How amateurs discovered Namadgi's tiny dancer

A fleck-sized jumping spider resting on a yellow leaf caught the eye of Stuart Harris while on a bushwalk to Boroomba Rocks in Namadgi National Park.

A keen amateur photographer, Mr Harris was experimenting with a new macro lens and liked the contrast between the foliage and the spider's markings. And, as millions of photographers do in these digital days, he posted the photograph on his Flickr site.

"I though it was an interesting photograph of an unusual spider, and hoped a spider expert might be able to identify it," he says.

What happened next defied the odds of statistical probability. Mid-way through a stream of chatty online comments – "never seen anything like it", "very nice!", "amazing colours" – a spider expert in the United States chimed in with a comment. "Probably an unnamed species of Maratus new to science. Any more photographs?" asked a post signed Platycryptus.

"Wow, new to science, find that hard to believe – considering how many scientists live nearby in my home town of Canberra," Mr Harris replied.


The expert was David Hill, a retired businessman with a keen interest in jumping spiders (platycryptus is a genus of North American jumping spider) who, coincidentally, was writing a scientific paper on Australian peacock spiders (Maratus) with Sydney researcher Jurgen Otto. They confirmed the Namadgi spider was new species, and named it Maratus harrisi to acknowledge Mr Harris's efforts in spending more than 100 hours searching for a live specimen to describe.

"Stuart did the hard work, and this discovery is thanks to his dedication and persistence," Dr Otto says.
------------------------------------------------------------------------
ASSIGNED TASK 1
In the Namadgi spider article, what scientific name was given to the new species?
ASSIGNED TASK 2
Return the part of the Namadgi spider article that begins at the words "A fleck-sized jumping" and stops after "post signed Platycryptus.", copied word for word.

DATA SHOWN
------------------------------------------------------------------------
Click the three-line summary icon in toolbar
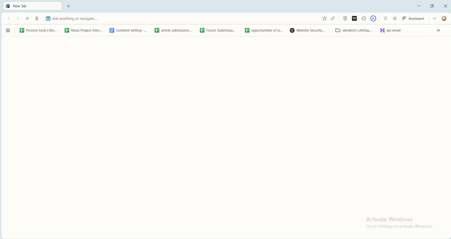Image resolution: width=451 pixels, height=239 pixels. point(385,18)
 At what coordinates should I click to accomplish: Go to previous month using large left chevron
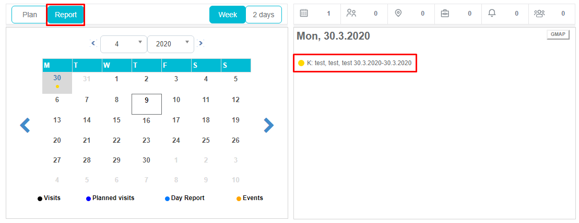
------------------------------------------------------------------------
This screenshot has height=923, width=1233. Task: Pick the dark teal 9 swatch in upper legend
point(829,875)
------------------------------------------------------------------------
YOUR RESPONSE 1
Maratus harrisi

YOUR RESPONSE 2
A fleck-sized jumping spider resting on a yellow leaf caught the eye of Stuart Harris while on a bushwalk to Boroomba Rocks in Namadgi National Park.

A keen amateur photographer, Mr Harris was experimenting with a new macro lens and liked the contrast between the foliage and the spider's markings. And, as millions of photographers do in these digital days, he posted the photograph on his Flickr site.

"I though it was an interesting photograph of an unusual spider, and hoped a spider expert might be able to identify it," he says.

What happened next defied the odds of statistical probability. Mid-way through a stream of chatty online comments – "never seen anything like it", "very nice!", "amazing colours" – a spider expert in the United States chimed in with a comment. "Probably an unnamed species of Maratus new to science. Any more photographs?" asked a post signed Platycryptus.